▸ **Directions for this task**:
Quote every line below exactly and skip any picture.

START Supplied material

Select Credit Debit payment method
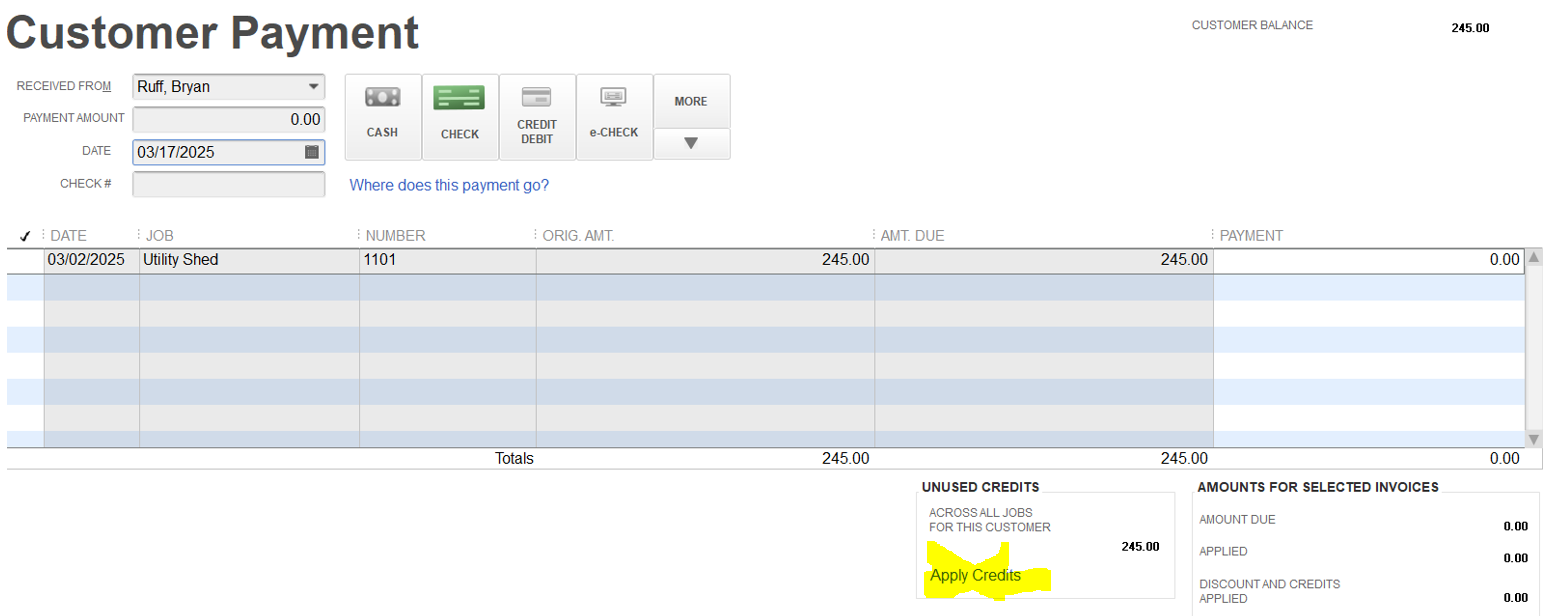 [x=537, y=116]
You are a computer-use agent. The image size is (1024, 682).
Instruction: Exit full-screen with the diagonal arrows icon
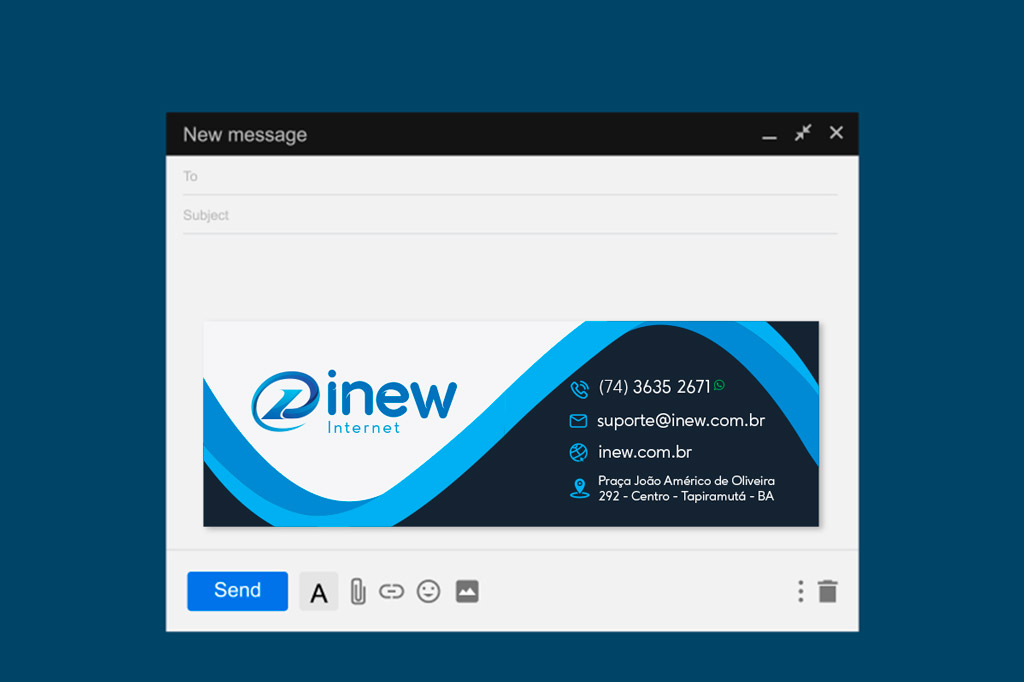click(x=803, y=133)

END Supplied material

▸ **Written reply**:
Select Credit Debit payment method
 [x=537, y=116]
You are a computer-use agent. The image size is (1024, 682).
Instruction: Exit full-screen with the diagonal arrows icon
click(x=803, y=133)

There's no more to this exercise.